Cuando se menciona a Dick Cheney, muchos españoles evocan una imagen: la América de George W. Bush, con su acento texano y su mirada fija en el horizonte de la guerra. Pero Cheney fue mucho más que un vicepresidente. Fue el arquitecto de una doctrina que marcó el rumbo del mundo tras el 11-S.
Nacido en 1941 en Nebraska, Cheney recorrió todos los escalones del poder estadounidense: desde jefe de Gabinete de Gerald Ford hasta secretario de Defensa con George H. W. Bush. Su ascenso no fue casual.
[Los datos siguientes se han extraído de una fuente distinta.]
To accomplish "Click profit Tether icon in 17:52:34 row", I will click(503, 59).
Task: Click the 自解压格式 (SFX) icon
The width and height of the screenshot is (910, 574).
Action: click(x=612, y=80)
Cada cargo reforzó su convicción: el poder ejecutivo debe actuar sin titubeos, incluso si eso significa desafiar normas internacionales.
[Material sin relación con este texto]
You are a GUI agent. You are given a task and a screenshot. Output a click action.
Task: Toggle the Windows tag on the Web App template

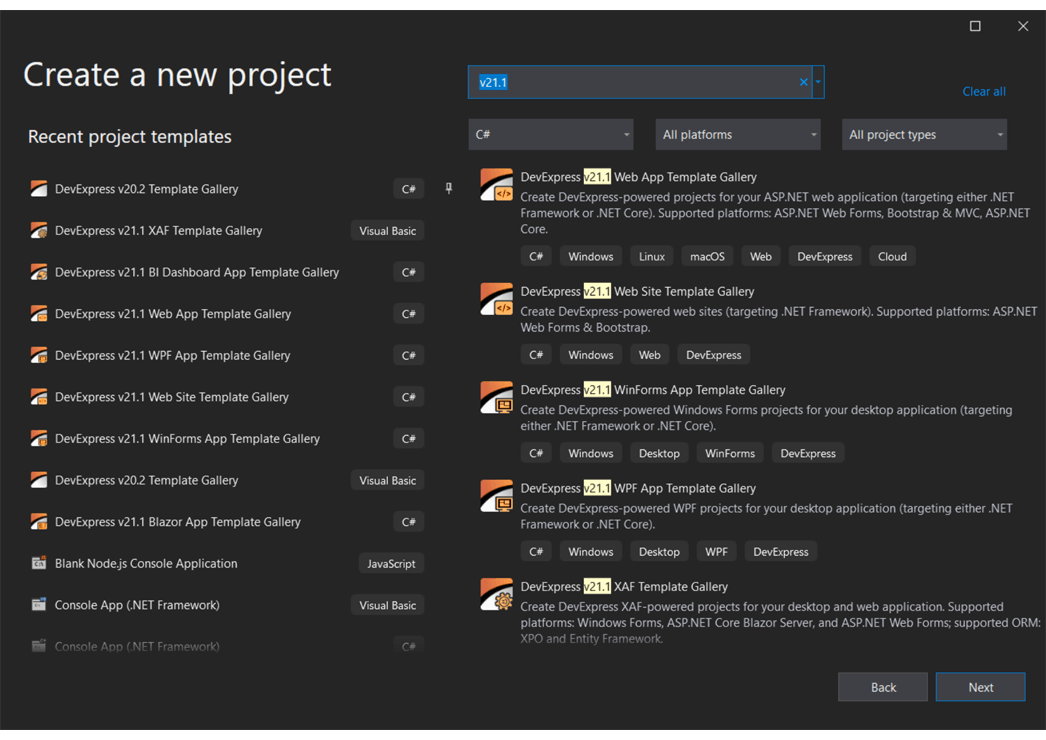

Su gestión en el Pentágono durante la Guerra del Golfo en 1991 lo consolidó como un estratega eficaz. La rápida victoria sobre Sadam Husein no solo expulsó a Irak de Kuwait, sino que demostró que las guerras “quirúrgicas” podían ser herramientas diplomáticas. Cheney lo entendió: la fuerza militar, bien dirigida, podía imponer orden en un mundo en descomposición.
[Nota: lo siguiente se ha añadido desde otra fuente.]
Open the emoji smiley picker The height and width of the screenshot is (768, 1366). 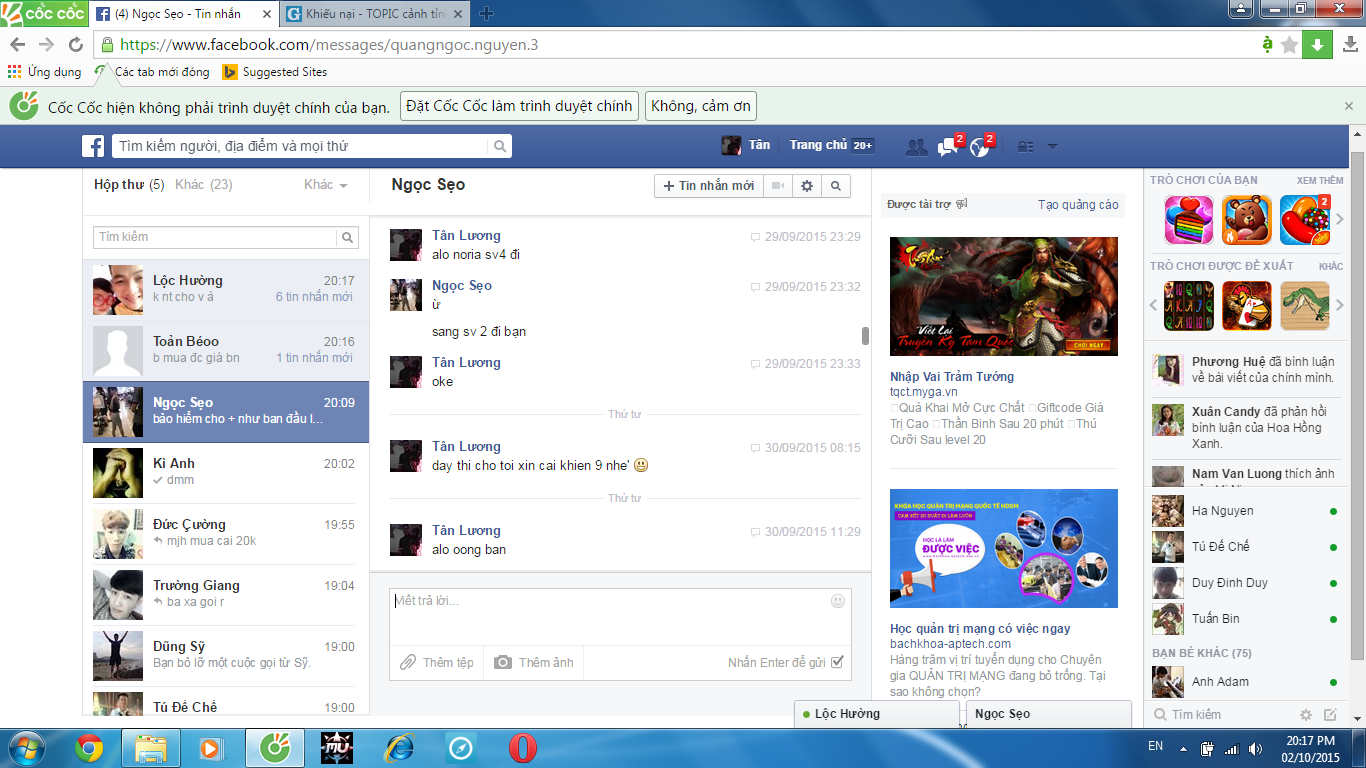click(838, 601)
Tras dejar el gobierno, Cheney lideró Halliburton, una gigante petrolera que lo conectó con el corazón del complejo industrial-militar. Esa experiencia le dio una visión única cuando volvió al poder en 2001. El 11 de septiembre fue su momento decisivo. Mientras Bush era evacuado, Cheney tomó el control desde el búnker de la Casa Blanca. Allí nació la Doctrina del Terror: espionaje masivo, intervenciones preventivas y una redefinición del enemigo como entidad no estatal.
Su influencia fue tan profunda que muchos lo consideraron el verdadero cerebro de la administración Bush. Su frialdad burocrática, lejos de ser fría, transmitía seguridad en tiempos de caos. En Estados Unidos, esa gestión no generó divisiones duraderas como ocurrió en España con el 11-M. Allí, la respuesta fue unánime. Aquí, el debate sigue abierto.
Cheney no era un neocon, pero actuó como uno. Su realismo político lo llevó a priorizar la seguridad nacional por encima de todo. Hoy, en un mundo de populismos y guerras preventivas, su legado vuelve a resonar. Europa, y especialmente España, podría aprender de su coherencia, aunque no necesariamente de sus métodos.
Su figura es un espejo: refleja una era de decisiones sin concesiones, donde el poder se ejerce con convicción, sin mirar atrás. Para bien o para mal, Cheney ayudó a definir cómo se gobierna el mundo moderno.